*** Dataset extract ***

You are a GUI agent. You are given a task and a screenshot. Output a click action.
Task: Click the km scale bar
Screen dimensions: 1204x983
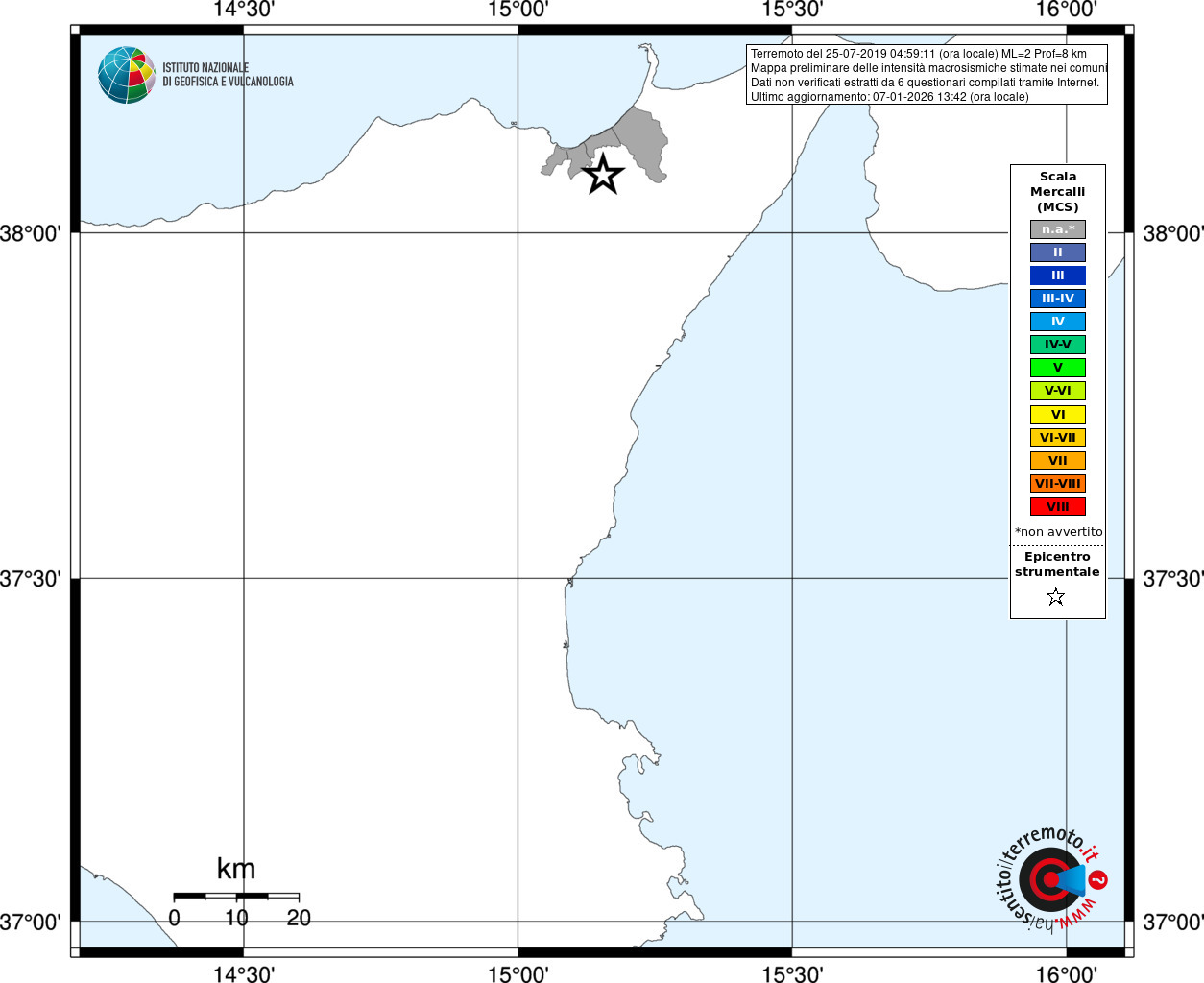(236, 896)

***
*** Dataset extract ***

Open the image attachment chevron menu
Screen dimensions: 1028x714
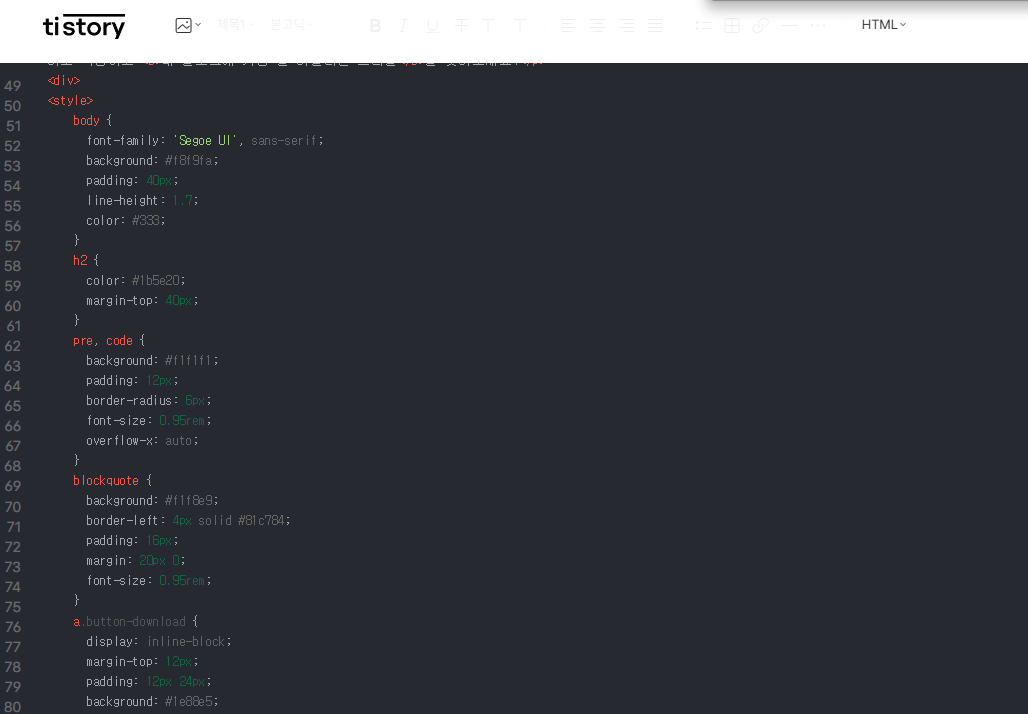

***

> **Your goal**:
Find the line with "Open the image attachment chevron menu" in the entries above. Retype it and each line after it, exactly, through the line with "Screen dimensions: 1028x714", and stop there.

> **Expected output**:
Open the image attachment chevron menu
Screen dimensions: 1028x714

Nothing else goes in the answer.